**EXERCISE INSTRUCTIONS:** Recast the lines starting at the one that contains "Point to the word 'lid' in step 4" and ending at the one that contains "coord(74,243)" as a numbered list, leaving out blank lines.

**INFORMATION SUPPLIED:**
++++
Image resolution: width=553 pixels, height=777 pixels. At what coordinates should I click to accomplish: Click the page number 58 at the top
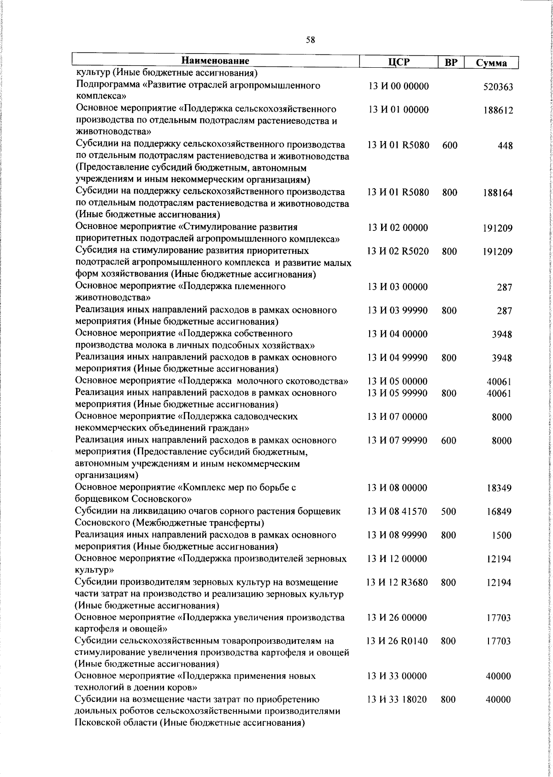[310, 40]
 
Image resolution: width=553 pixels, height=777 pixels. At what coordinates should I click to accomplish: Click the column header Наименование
[215, 61]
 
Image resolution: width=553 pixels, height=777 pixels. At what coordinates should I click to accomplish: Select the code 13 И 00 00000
[399, 86]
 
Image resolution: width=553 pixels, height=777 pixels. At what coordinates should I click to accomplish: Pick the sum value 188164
[498, 193]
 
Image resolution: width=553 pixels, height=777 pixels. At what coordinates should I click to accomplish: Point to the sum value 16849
[499, 512]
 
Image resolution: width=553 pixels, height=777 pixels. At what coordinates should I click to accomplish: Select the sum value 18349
[499, 488]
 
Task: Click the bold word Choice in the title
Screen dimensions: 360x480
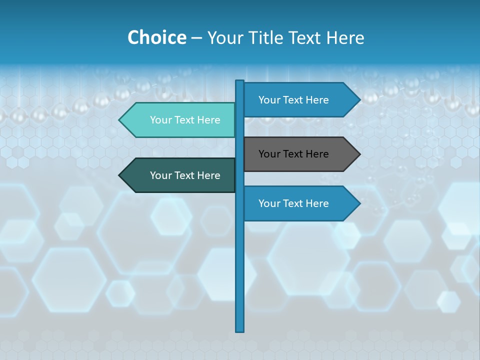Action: (156, 38)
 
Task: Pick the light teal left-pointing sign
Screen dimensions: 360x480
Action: (180, 120)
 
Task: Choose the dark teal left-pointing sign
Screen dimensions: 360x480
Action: (180, 176)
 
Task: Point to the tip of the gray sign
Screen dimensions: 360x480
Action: (359, 154)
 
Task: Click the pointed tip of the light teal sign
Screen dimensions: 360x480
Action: (120, 120)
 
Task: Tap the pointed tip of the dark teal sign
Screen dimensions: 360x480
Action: (120, 176)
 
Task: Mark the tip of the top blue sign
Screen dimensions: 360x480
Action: (359, 100)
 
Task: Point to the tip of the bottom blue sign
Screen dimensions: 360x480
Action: (359, 204)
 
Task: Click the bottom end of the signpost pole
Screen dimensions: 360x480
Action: (240, 330)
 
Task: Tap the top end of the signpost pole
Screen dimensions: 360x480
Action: (240, 82)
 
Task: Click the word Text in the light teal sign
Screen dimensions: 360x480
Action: (186, 120)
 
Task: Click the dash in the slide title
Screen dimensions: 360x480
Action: (196, 38)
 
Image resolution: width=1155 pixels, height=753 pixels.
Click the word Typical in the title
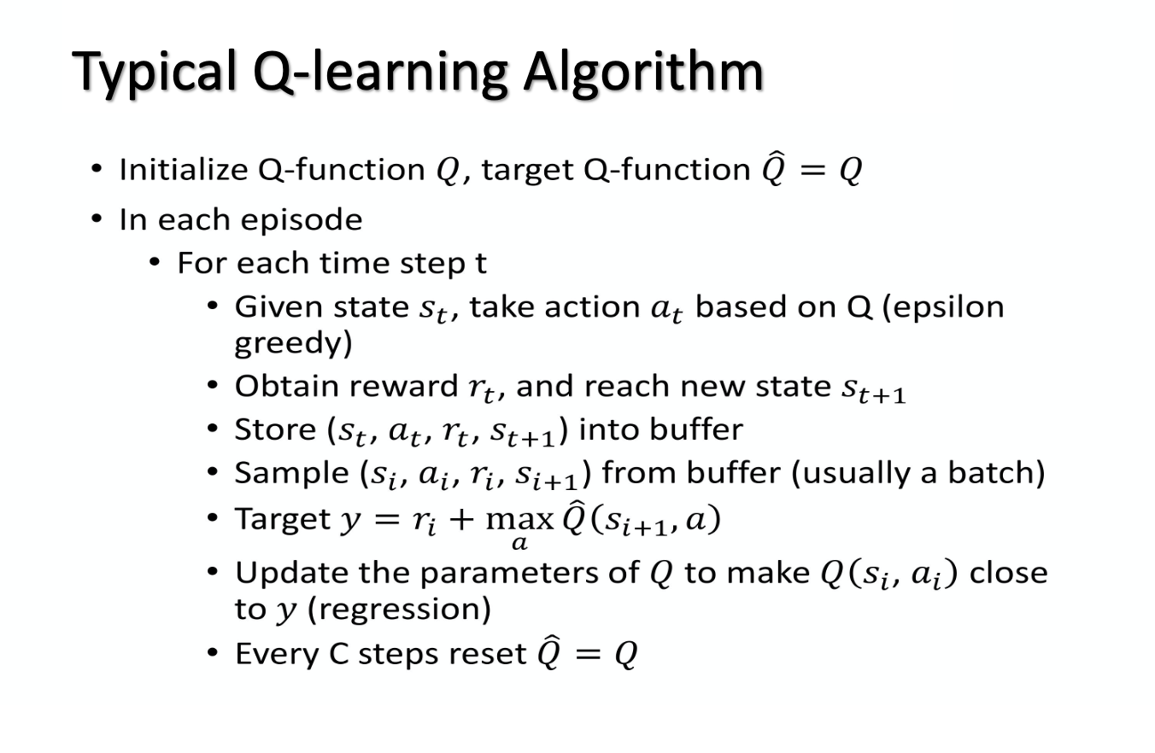point(154,73)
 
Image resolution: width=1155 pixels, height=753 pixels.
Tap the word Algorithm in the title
point(643,73)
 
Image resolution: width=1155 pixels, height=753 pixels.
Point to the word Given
point(278,306)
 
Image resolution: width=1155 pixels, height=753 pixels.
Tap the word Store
point(275,429)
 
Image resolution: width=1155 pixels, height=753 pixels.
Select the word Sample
point(292,474)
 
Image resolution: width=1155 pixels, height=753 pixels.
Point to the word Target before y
point(282,520)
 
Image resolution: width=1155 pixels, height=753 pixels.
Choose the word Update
point(291,574)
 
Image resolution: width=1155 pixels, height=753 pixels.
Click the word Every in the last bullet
point(277,655)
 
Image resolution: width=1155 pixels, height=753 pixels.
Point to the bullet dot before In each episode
point(97,219)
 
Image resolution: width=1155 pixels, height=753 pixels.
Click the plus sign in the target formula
point(461,520)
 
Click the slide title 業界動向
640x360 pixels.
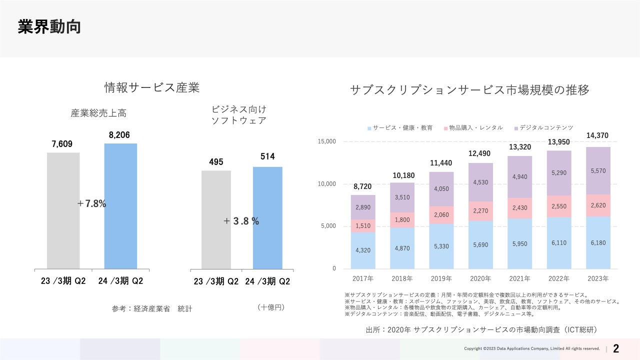(49, 27)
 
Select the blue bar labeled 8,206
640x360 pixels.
(120, 206)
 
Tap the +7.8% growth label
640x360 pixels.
(92, 204)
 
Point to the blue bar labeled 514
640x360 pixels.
(268, 218)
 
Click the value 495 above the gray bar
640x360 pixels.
(216, 162)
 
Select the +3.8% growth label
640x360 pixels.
(242, 221)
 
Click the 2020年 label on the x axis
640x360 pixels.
(480, 278)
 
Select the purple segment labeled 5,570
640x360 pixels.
(598, 170)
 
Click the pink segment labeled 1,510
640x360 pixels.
(363, 226)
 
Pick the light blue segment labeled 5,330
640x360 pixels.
(442, 246)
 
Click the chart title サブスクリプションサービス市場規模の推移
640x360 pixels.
(470, 90)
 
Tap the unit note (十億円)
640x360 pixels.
(270, 308)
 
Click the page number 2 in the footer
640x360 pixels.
(616, 348)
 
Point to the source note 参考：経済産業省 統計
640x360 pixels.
(152, 309)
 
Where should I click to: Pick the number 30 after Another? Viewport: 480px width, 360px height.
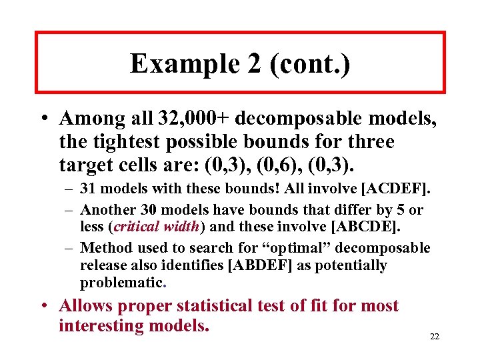click(x=165, y=210)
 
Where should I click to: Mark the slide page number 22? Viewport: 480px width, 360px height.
click(x=434, y=336)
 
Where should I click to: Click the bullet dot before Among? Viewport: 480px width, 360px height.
click(x=43, y=119)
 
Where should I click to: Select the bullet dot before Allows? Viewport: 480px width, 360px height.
click(x=43, y=307)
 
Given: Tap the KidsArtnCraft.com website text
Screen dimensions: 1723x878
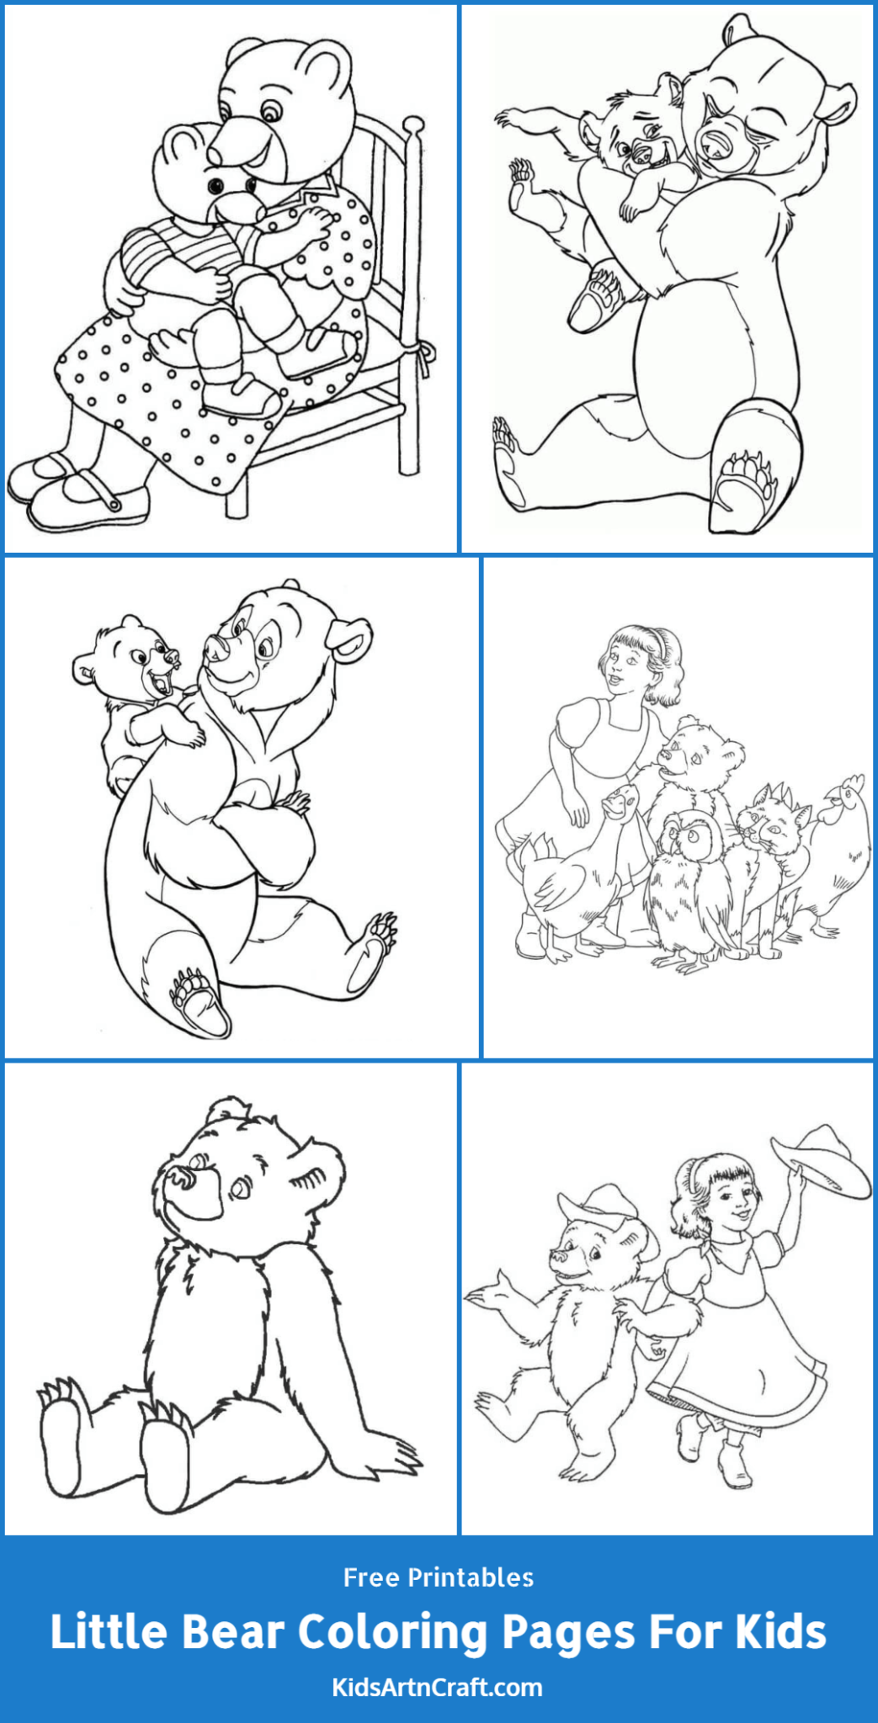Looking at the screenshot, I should pyautogui.click(x=438, y=1688).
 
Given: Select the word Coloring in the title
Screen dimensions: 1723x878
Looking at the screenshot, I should pyautogui.click(x=393, y=1632).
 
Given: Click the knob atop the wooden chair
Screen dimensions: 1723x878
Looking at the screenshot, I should pyautogui.click(x=412, y=126).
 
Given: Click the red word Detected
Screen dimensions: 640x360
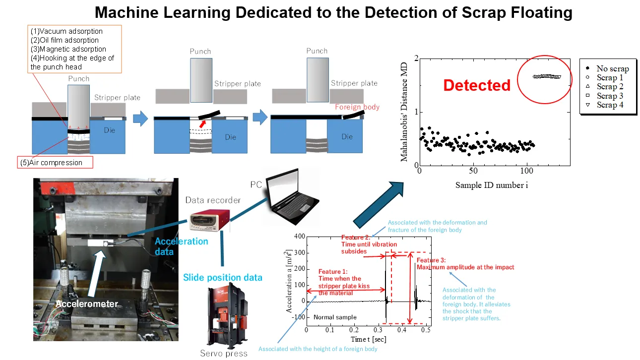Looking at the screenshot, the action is [477, 85].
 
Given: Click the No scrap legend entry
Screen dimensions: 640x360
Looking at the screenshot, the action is [607, 68].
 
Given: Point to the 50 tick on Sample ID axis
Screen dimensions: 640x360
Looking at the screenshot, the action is [473, 171].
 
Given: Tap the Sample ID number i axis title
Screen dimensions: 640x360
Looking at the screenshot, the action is [492, 185].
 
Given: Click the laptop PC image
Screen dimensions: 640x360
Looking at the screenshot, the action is [292, 196].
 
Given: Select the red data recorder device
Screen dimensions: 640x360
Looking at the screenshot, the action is [210, 220].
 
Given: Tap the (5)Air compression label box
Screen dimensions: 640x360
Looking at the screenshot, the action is [55, 163].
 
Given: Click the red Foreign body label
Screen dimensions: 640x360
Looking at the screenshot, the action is [357, 107].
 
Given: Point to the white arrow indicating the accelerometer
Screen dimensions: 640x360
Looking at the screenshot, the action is [96, 274].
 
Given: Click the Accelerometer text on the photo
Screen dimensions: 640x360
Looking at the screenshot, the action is [86, 304].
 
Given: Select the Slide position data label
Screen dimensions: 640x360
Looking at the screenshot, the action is [223, 278].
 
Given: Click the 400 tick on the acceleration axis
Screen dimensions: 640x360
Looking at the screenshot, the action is [300, 237].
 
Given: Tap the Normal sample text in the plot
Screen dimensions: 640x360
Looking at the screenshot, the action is [335, 317].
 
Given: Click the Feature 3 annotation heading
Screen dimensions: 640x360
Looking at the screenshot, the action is [431, 260].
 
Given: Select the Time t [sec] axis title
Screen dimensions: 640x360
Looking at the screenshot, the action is [369, 339].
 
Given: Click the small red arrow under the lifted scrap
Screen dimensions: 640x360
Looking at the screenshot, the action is [202, 124].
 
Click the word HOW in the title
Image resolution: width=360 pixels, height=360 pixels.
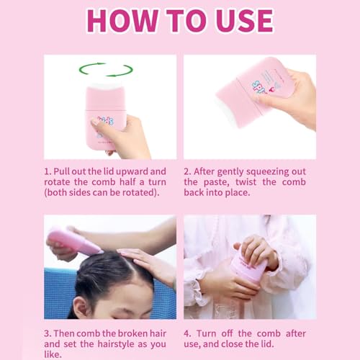coord(122,21)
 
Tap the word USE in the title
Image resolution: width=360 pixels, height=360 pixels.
coord(245,21)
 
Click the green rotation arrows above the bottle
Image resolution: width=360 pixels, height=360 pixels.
coord(106,70)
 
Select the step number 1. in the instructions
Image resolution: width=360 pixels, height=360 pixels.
coord(48,171)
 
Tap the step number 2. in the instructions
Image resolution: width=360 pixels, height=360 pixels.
coord(187,171)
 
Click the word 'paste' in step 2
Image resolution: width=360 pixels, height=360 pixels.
coord(216,182)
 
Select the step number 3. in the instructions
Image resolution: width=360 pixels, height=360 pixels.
coord(48,333)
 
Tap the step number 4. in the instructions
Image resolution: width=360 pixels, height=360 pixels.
coord(188,333)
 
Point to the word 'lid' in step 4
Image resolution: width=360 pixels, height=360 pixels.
coord(267,344)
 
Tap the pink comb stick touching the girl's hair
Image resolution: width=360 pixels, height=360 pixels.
coord(74,243)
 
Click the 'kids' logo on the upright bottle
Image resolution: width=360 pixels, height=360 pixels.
coord(106,121)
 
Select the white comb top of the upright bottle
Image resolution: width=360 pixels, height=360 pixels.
coord(106,86)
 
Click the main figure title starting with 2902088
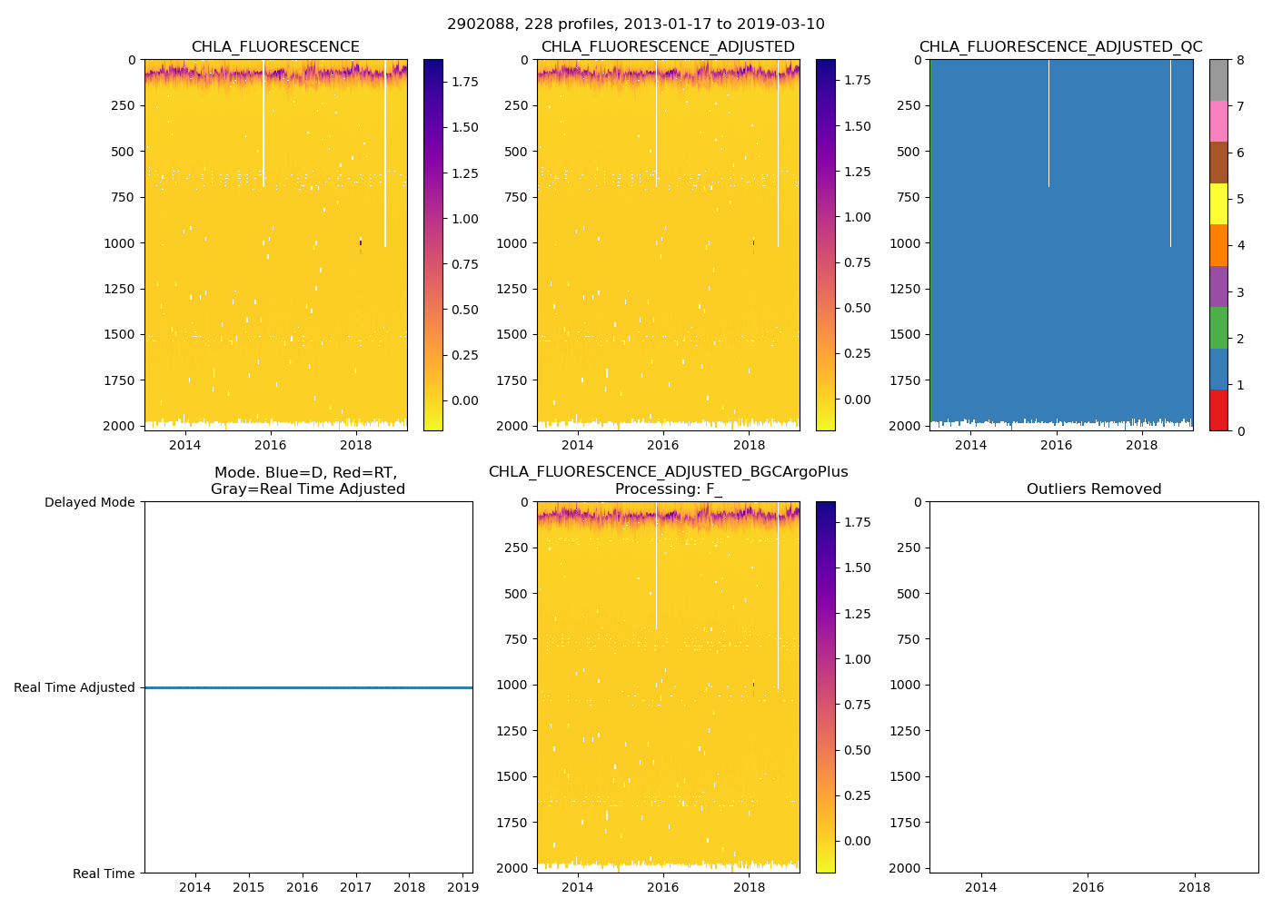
++++
**WRITTEN ANSWER:**
1. Point to the word 'lid' in step 4
2. Image resolution: width=360 pixels, height=360 pixels.
3. coord(267,344)
4. Tap the pink comb stick touching the girl's hair
5. Image resolution: width=360 pixels, height=360 pixels.
6. coord(74,243)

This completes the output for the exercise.